Directions for this task: Throughout the listing below, show every line in which "Viewport" occurs.
** Given records follows **
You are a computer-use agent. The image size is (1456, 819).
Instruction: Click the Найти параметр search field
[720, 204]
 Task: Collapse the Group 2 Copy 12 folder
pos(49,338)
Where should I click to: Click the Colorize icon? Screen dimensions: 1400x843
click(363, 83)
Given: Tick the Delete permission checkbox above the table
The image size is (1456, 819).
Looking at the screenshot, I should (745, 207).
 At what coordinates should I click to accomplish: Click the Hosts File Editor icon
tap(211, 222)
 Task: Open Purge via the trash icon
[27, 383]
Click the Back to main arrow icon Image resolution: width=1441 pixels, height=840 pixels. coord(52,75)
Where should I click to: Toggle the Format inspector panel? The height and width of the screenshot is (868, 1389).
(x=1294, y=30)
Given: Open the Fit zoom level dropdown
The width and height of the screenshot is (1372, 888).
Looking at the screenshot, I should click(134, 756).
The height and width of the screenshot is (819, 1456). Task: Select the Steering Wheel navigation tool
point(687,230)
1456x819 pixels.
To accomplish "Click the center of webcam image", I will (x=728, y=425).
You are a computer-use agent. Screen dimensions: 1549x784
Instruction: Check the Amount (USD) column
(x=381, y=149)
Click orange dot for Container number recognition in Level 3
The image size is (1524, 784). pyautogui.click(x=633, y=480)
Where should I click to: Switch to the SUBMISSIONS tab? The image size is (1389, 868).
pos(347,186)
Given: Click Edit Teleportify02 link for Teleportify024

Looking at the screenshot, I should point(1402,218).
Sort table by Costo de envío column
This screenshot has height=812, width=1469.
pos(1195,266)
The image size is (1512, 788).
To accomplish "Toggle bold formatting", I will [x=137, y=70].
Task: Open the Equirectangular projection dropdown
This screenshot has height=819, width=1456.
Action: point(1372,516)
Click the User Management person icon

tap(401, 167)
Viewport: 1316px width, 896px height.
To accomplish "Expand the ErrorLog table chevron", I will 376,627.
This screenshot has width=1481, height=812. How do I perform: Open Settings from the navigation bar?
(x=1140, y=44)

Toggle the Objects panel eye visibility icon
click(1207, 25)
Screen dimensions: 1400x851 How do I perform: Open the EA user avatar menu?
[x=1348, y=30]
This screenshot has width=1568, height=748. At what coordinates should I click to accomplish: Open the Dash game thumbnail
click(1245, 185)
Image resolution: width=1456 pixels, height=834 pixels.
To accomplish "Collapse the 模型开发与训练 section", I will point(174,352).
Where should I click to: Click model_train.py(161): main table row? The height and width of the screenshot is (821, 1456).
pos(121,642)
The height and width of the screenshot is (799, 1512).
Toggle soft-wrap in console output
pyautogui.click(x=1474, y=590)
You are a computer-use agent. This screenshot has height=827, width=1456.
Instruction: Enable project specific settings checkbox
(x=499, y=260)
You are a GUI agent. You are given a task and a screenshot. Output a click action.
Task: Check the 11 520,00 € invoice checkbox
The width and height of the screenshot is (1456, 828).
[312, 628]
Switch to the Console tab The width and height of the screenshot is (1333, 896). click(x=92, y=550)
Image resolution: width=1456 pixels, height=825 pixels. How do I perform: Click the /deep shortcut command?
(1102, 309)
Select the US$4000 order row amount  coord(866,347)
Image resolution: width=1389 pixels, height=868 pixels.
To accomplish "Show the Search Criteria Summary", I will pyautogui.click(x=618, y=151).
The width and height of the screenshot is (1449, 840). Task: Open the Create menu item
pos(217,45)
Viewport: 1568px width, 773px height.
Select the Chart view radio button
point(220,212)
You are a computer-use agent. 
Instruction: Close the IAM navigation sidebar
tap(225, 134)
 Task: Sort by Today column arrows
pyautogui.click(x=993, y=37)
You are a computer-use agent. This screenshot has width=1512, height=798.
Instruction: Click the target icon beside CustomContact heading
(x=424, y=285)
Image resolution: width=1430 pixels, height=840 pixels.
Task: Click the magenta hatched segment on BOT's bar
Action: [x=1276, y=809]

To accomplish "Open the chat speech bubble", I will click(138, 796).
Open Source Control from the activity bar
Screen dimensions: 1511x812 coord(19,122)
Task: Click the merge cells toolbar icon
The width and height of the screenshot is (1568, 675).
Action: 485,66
** End of Given records **
Exercise answer:
Viewport: 1316px width, 896px height.
Viewport: 1568px width, 773px height.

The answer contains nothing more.